Tasks:
[a] Retype the rows running from the line containing "How do I perform: Click the histogram" down to the line containing "(1850, 1166)", keeping both of those lines.
[b] Write what comes next in the passage on Sparse Spectral Training, picking up right after its final sentence.

Source excerpt:
════

Recent developments in parameter-efficient fine-tuning (PEFT) methods, such as Low-Rank Adaptation (LoRA) [4], have sought to mitigate the challenge of fine-tuning memory requirements by introducing trainable low-rank matrices that efficiently reduced memory footprint. However, the constraint of the predetermined rank can severely limit the ability of a model to capture and represent complex data patterns, leading to suboptimal performance, especially in the pre-training stages. The recent improvements of ReLoRA [5] and Chain of LoRA [6] break the limitation of low-dimension search space. However, they will still suffer from saddle point issues. Saddle points are locations where the gradient is zero but are not true minima, potentially leading to slower and less effective convergence compared to full-rank models during pre-training.
In response to these challenges, we introduce Sparse Spectral Training (SST), a new training framework designed to optimize memory consumption while closely approximating the overall learning dynamics and performance of full-rank training. Unlike previous methods [4, 5, 7, 8] that primarily focus on updating only a partial number of parameters, SST adopts a more effective approach by updating all singular values. SST also capitalizes the intrinsic spectral properties of the weight matrices, focusing updates on components that are most influential to the model’s learning process based on their singular values. Additionally, SST proposes to use singular value decomposition to initialize low-rank parameters, minimizing distortion compared to full-rank training.

════

A run of rows:

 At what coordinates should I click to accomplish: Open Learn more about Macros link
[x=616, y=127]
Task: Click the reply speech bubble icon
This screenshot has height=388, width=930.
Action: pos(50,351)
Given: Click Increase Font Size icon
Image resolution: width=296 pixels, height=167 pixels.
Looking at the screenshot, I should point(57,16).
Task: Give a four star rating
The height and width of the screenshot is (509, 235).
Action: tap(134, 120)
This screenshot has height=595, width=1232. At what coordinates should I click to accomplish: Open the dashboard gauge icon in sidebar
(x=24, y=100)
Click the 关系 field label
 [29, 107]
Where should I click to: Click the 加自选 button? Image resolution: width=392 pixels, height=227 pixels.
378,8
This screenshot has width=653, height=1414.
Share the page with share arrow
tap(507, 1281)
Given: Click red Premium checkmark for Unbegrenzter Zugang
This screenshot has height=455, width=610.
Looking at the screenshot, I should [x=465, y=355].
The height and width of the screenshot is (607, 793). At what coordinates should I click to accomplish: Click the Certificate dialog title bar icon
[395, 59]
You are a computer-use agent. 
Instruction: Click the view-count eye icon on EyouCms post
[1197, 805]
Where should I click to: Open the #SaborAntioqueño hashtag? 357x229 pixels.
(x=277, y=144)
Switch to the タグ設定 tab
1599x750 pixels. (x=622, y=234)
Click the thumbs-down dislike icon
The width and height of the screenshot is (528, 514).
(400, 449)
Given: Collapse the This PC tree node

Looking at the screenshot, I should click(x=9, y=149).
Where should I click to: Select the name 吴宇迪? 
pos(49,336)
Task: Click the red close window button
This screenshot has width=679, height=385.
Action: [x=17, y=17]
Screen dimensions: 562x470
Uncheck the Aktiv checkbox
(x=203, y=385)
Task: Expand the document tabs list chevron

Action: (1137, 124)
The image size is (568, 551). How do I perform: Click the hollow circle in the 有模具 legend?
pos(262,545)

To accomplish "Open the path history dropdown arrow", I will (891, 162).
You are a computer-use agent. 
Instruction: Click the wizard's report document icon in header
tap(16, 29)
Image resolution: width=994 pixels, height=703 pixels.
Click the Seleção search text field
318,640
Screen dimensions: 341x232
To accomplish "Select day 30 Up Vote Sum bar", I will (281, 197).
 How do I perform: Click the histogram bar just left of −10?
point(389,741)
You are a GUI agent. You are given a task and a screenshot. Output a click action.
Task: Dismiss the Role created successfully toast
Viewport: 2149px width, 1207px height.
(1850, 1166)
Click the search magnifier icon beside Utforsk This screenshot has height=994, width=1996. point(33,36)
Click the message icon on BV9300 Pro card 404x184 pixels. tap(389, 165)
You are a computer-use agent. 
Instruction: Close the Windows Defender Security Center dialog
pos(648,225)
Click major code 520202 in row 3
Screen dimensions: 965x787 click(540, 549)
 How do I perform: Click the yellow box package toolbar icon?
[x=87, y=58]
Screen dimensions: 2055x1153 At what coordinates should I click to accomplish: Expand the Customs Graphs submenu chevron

════

Answer list:
[a]
 How do I perform: Click the histogram bar just left of −10?
point(389,741)
You are a GUI agent. You are given a task and a screenshot. Output a click action.
Task: Dismiss the Role created successfully toast
Viewport: 2149px width, 1207px height.
(1850, 1166)

[b]
Our comprehensive evaluations across different tasks including pre-training large language models on OPT model family from 125m to 1.3b [9], Transformer [10] on machine translation tasks and hyperbolic graph neural networks [11, 12] on node classification and link prediction tasks. The empirical performance shows that with rank equals to 6.25% of model dimension, SST outperforms full-rank training on machine translation tasks and obtains SOTA performance among prevalent parameter-efficient training methods. Furthermore, we are the first to embed the parameter-efficient training process on hyperbolic space, which proves that SST is a general technique applicable across various data structures and models, effectively enhancing the adaptability and scalability of neural network training in resource-constrained environments.
2 Related Work
Low-Rank Adaptation Low-rank adaptation has become a key strategy for reducing the computational and memory requirements of training large-scale neural networks. Hu et al. [4] introduced Low-Rank Adaptation (LoRA), a technique that fine-tunes pre-trained models by integrating low-rank matrices to significantly reduce the number of parameters updated during training. Various enhancements to LoRA have since been developed to improve its efficiency and broaden its application [7, 13–15]. Lialin et al. [5] introduced ReLoRA specifically for the pre-training phase, which requires a full-rank warm-up to achieve similar performance with full-rank training. A similar approach is found in COLA [6]. Additionally, Zhao et al. [16] introduced GaLore, which project gradient to low-rank subspace. These advancements highlight the versatility and ongoing evolution of low-rank adaptation techniques in response to the growing complexity of neural network models.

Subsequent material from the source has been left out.